25 Things I want to say to so-called “aspiring writers”
Chunk Wendig gives his usual shooting straight from the hip writing advice to “aspiring” writers.

Lots of good ideas out there, but none of it is gospel. One person will tell you this is the path. Another will point the other way and say that  is the path. They’re both right for themselves, and they’re both probably wrong for you. We all chart our own course and burn the map afterward. It’s just how it is. If you want to find the way forward, then stop looking for maps and start walking.


The dignity of labour

It’s been a month of drama, with at least two cases of plagiarism or alleged plagiarism breaking in the romance writing genre. Aleksandr Voinov talks about the psychology of the plagiarist.

Every time they get an email saying “I loved your book” should feel like a red-hot needle piercing their heart. They know they cheated, that they haven’t achieved anything but fooling some good people and wasting everybody’s time. Deep down, plagiarists are very unhappy people, even if they sell a lot of books, even if they get away with it. 


Gay Marriage will Ruin My Marriage?
Blogger Mama Duck on the validity of – or lack of validity of – arguments that marriage equality will “devalue” marriage. Funny and moving.

I’ll miss my marriage and my husband once this whole thing unravels as a result of some guys with good taste tying what will no doubt be a fabulous knot.

I answer questions about Higher Ground and writing as a guest of my friend and crit partner Teresa Morgan. Find out how I see Zach and Adam!

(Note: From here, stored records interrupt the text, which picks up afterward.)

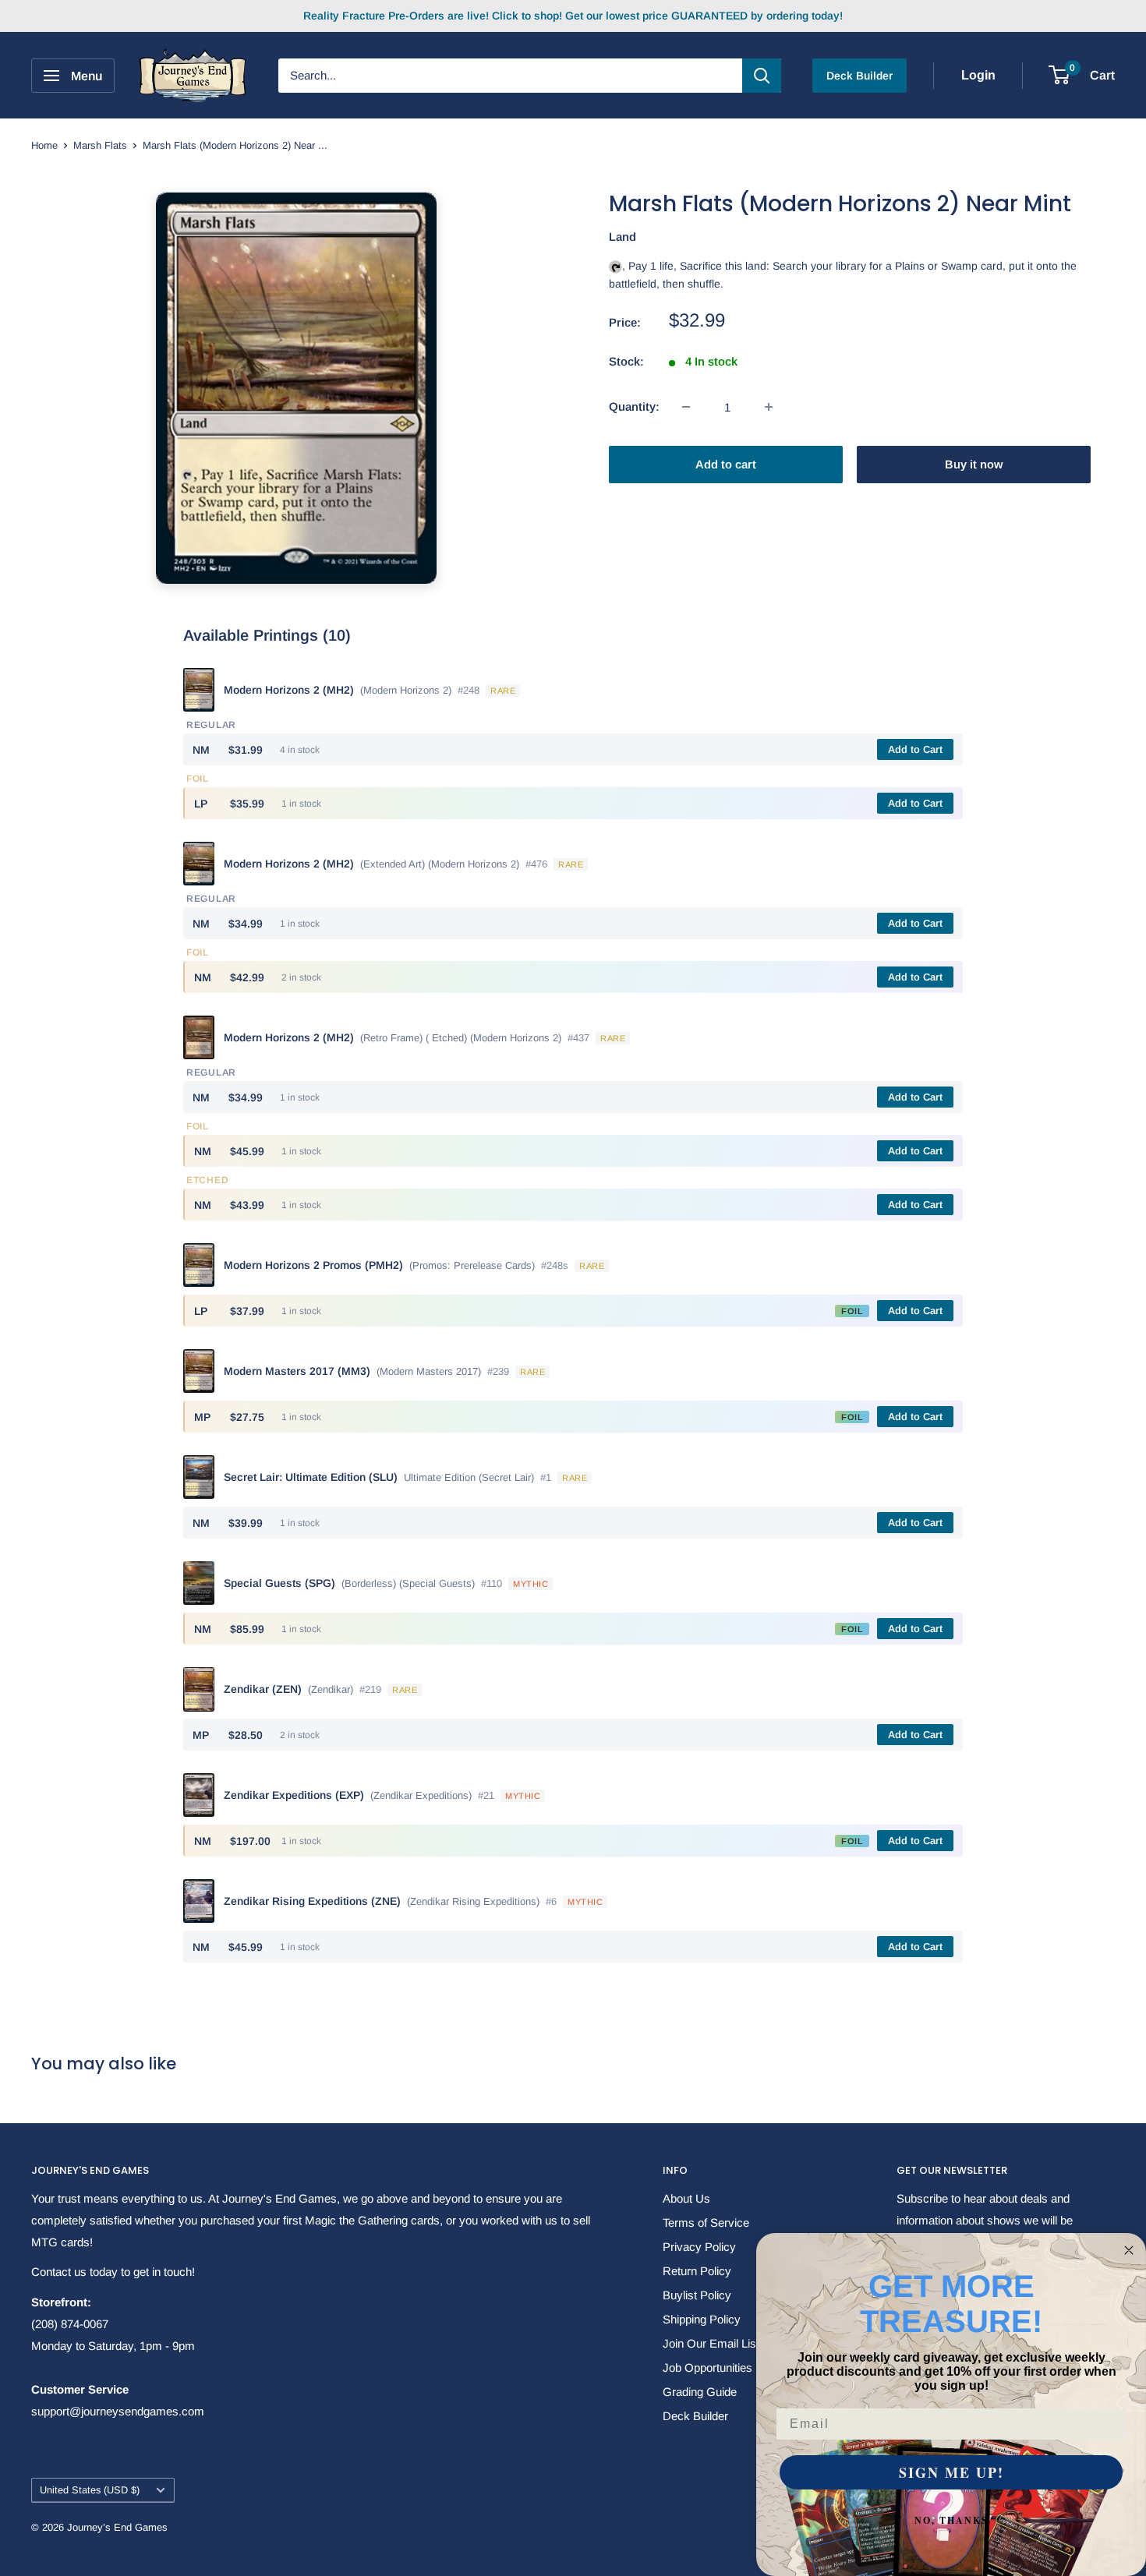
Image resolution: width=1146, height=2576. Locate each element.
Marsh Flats (100, 145)
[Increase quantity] (768, 406)
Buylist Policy (697, 2295)
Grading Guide (700, 2391)
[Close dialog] (1128, 2250)
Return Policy (697, 2270)
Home (44, 145)
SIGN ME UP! (951, 2472)
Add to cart (725, 464)
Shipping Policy (702, 2319)
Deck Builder (859, 75)
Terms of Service (706, 2222)
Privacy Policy (699, 2246)
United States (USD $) (90, 2490)
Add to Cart (915, 749)
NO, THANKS (951, 2520)
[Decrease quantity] (686, 406)
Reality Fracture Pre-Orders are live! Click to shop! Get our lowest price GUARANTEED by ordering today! (573, 15)
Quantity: (634, 406)
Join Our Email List (711, 2343)
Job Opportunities (707, 2367)
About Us (686, 2198)
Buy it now (974, 464)
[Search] (761, 75)
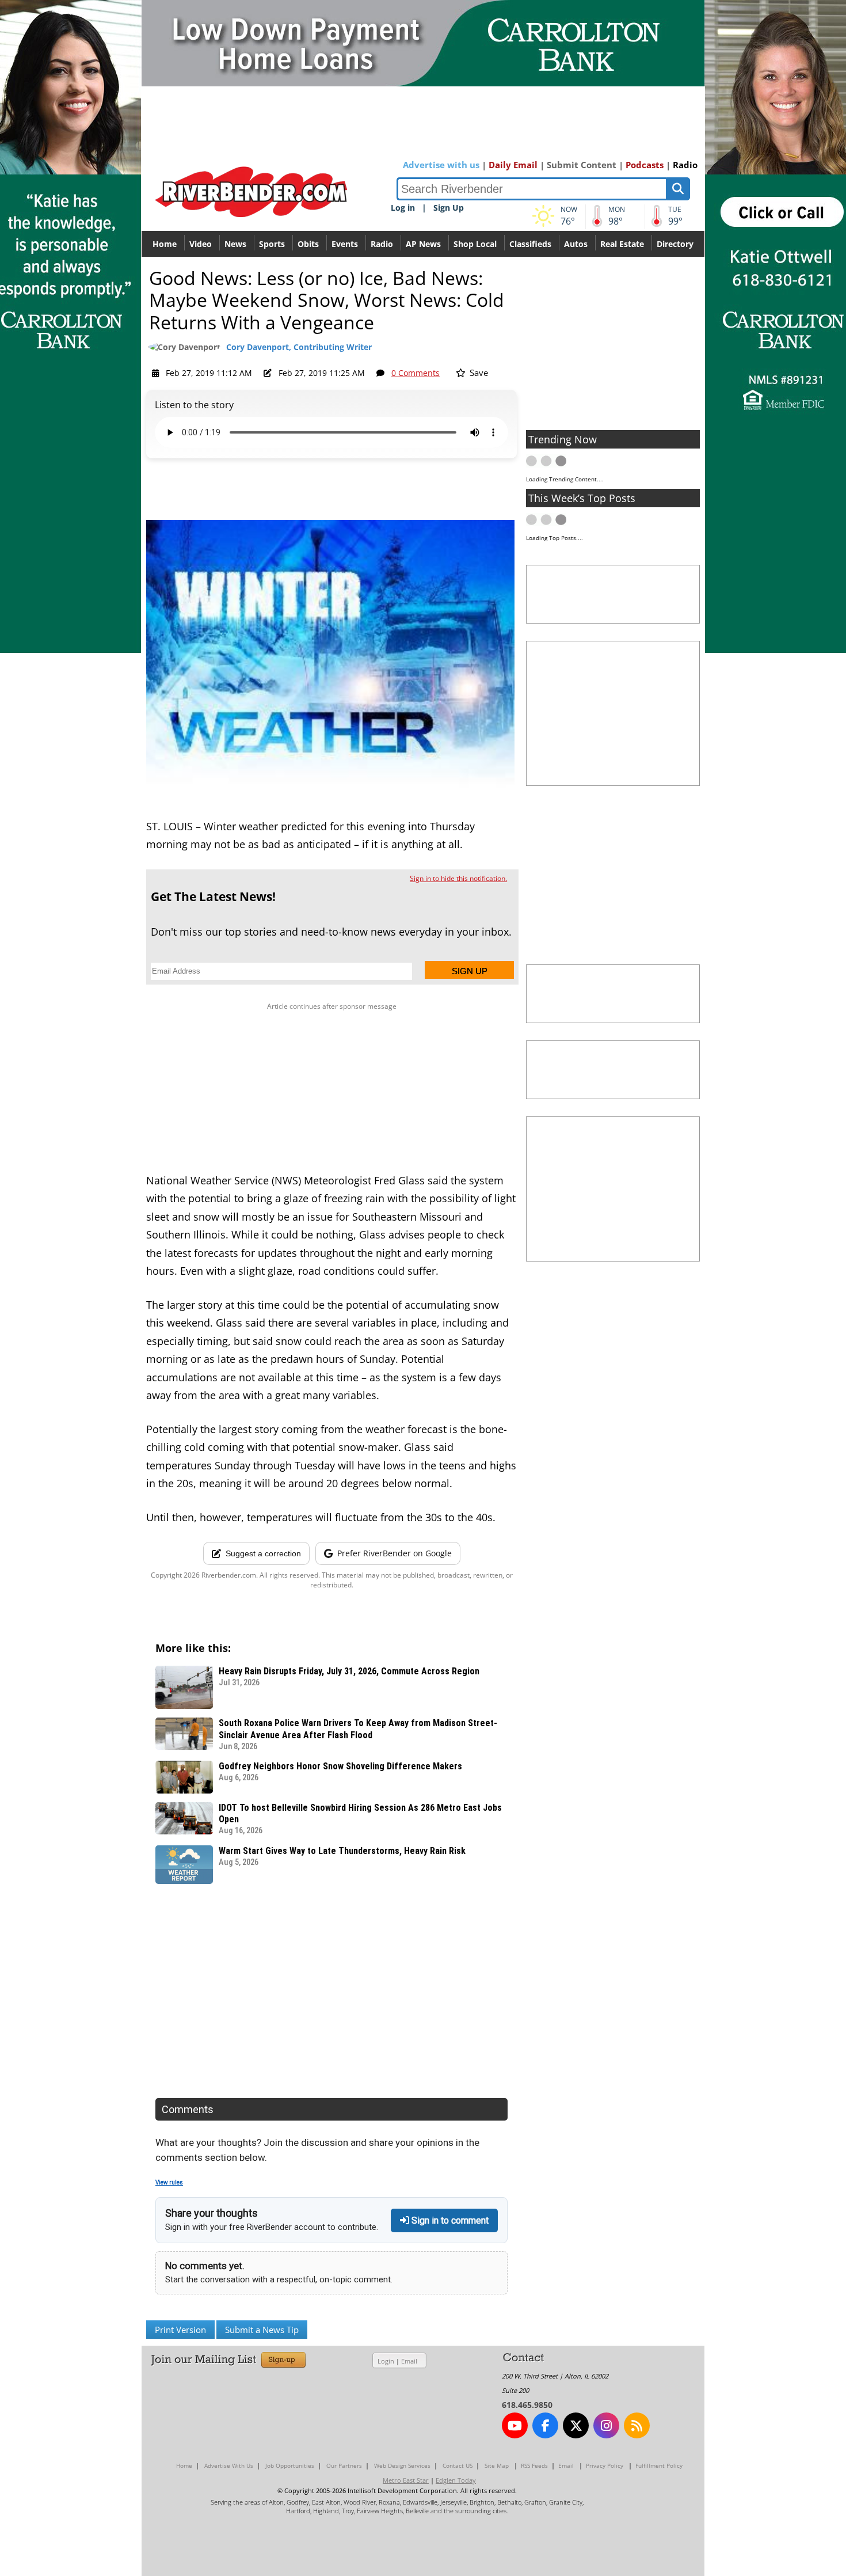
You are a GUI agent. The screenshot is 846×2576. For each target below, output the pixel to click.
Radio (685, 164)
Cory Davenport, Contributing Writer (299, 346)
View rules (169, 2182)
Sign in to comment (449, 2220)
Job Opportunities (289, 2465)
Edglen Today (456, 2480)
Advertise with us (441, 164)
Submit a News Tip (262, 2329)
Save (477, 372)
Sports (272, 243)
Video (200, 243)
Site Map (497, 2465)
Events (344, 243)
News (235, 243)
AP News (423, 243)
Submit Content (581, 164)
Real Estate (622, 243)
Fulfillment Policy (659, 2465)
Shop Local (475, 243)
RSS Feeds (534, 2465)
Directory (675, 243)
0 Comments (415, 372)
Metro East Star (406, 2480)
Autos (576, 243)
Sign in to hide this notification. (458, 878)
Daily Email (513, 164)
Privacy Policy (604, 2465)
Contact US (457, 2465)
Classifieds (530, 243)
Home (165, 243)
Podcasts (645, 164)
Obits (308, 243)
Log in (403, 207)
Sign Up (448, 207)
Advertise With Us (228, 2465)
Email (409, 2361)
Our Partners (344, 2465)
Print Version (180, 2329)
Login (386, 2361)
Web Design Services (402, 2465)
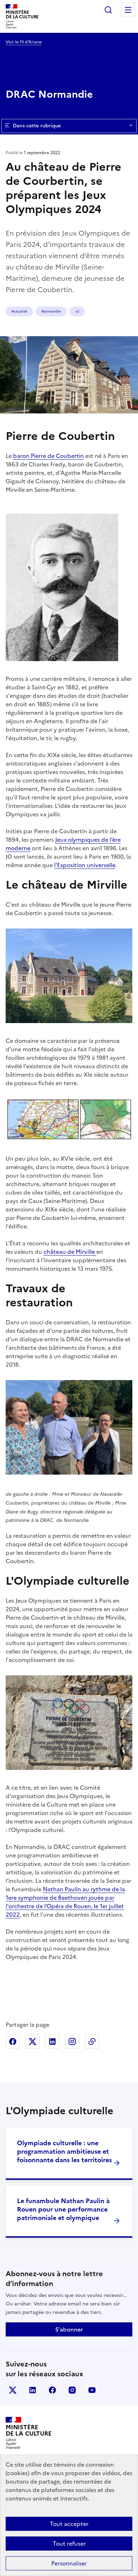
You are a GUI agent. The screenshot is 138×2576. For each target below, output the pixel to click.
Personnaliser (69, 2563)
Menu (128, 10)
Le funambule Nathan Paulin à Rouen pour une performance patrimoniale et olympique (63, 2209)
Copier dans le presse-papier (92, 2041)
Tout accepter (69, 2524)
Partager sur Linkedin (52, 2041)
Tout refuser (69, 2543)
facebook (52, 2390)
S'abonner (69, 2329)
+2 (77, 311)
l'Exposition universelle (84, 865)
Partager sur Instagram (72, 2041)
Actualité (19, 311)
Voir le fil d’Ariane (24, 42)
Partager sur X (32, 2041)
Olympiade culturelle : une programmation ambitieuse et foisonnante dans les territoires (64, 2151)
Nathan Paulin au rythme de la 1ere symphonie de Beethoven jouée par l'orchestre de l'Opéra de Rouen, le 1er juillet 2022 (65, 1902)
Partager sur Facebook (13, 2041)
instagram (72, 2390)
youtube (92, 2390)
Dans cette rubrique (37, 125)
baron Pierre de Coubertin (48, 456)
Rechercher (108, 10)
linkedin (32, 2390)
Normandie (51, 311)
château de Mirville (70, 1251)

And what the boys would order for a pub lunch!

11 thoughts on “Spring into Links

  1. Oh, great links! SOOOO going into my linkity post next Friday!

    LOL about the number of cowboys in m/m romance and redheads in m/f romance. I think the number of green-eyed guys in m/m romance is massively disproportionate to the actual population, too. 🙂

    1. I think green eyed people are over-represented in fiction generally! I can only bring one to mind that I know personally and she’s my sister!

      1. Ha ha! As a green eyed girl, (physically only, I assure you…) I just found the disproportionate comment so funny. I know two other people with green eyes – my daughter and my father-in-law who is insistent, and very proud, that he gave my daughter her green eyes. Uhh, hello! Waves arms madly…

    1. Thanks, Jackie. I build them up over the month, and even put the HTML code around them right away after I’ve read them and decided to use them, so when it gets to time for the post it’s already almost done!